As the UK economy continues to flat line, at the centre of the chancellor’s Budget plans to stimulate growth is a £3 billion annual infrastructure budget much of which is earmarked for damaging and regressive road building projects.
It’s very clear from the rhetoric surrounding this speech (“we are spending more on new roads than in a generation”) where the chancellor expects much of the money to be spent.
Environment and conservation groups have been united in opposing plans to accelerate road-building. Experience shows that new roads seldom solve people’s transport problems. Instead, road-building generates even more traffic, damages the countryside, adds to climate change and makes cities, towns and villages less pleasant places to live for everyone.

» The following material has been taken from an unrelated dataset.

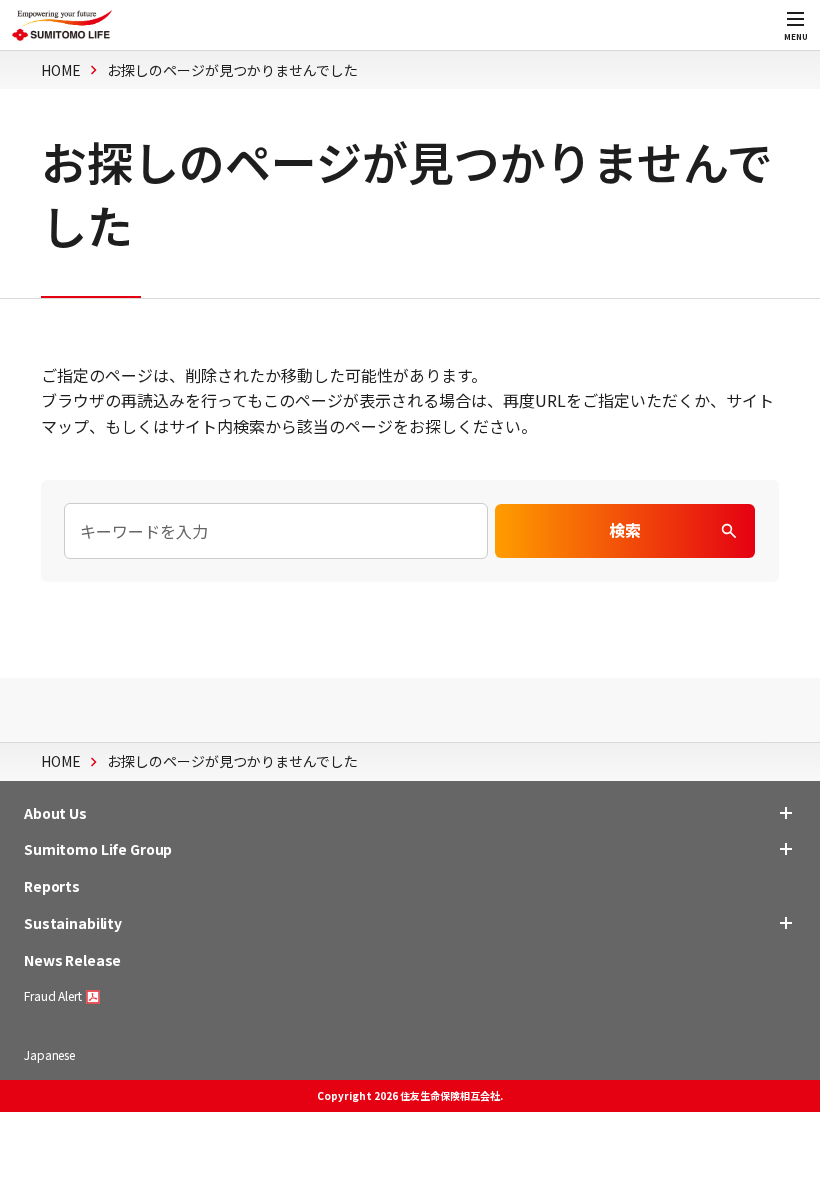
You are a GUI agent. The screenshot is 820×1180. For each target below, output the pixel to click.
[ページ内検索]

Not everyone in government agrees the spending on roads is the best way forward, either. Specifics of Osborne’s roads plan have been repeatedly delayed and now won’t be made public until June. Proposals for private road-building (mooted for publication as long ago as last September) have hit so many complications, delays and opposition that they may not be published until the summer, if at all.
But that does not mean that the chancellor’s road-building spending spree has hit the rocks. Campaign for Better Transport’s Roads to Nowhere campaign has been monitoring road proposals around the country and it’s clear that between the Highways Agency, Local Authorities and business-led Local Enterprise Partnerships (LEPs) there’s a big appetite for new roads, including reviving old roads from the 1990s.
The Highways Agency has a long list of road projects that were shelved at the 2010 Spending Review but would be simple to put back into its programme. This July, the new Local Transport Boards, controlled by the LEPs and local authorities, will be publishing their prioritised lists of schemes, and these may well be the intended targets of Osborne’s new £3 billion pot of gold.
What is true is that these road-building plans, however dangerous in the long term, are nowhere near the ‘shovel-ready’ state the chancellor would prefer. Most don’t have planning permission or even detailed designs prepared. With recent and proposed changes to planning they could definitely be pushed through much more quickly than in the past but, even with local planning committees and the Planning Inspectorate working flat out, most could not be started until at least 2016.
There are things the chancellor could do to help the economy and improve transport right now. Rather than throwing money at big new roads that are three years off, the chancellor should be tackling the £10.5bn backlog in road maintenance.
He should reverse the 20 per cent cut in the support central government gives to bus services (the Bus Service Operator Grant) which would particularly help young people and those looking for work. He should also end the year-on-year inflation busting rail fare rises, boosting the economy and making sure that trains are affordable to all.
Putting massive new money in road construction is simply the wrong answer – a waste of time and money.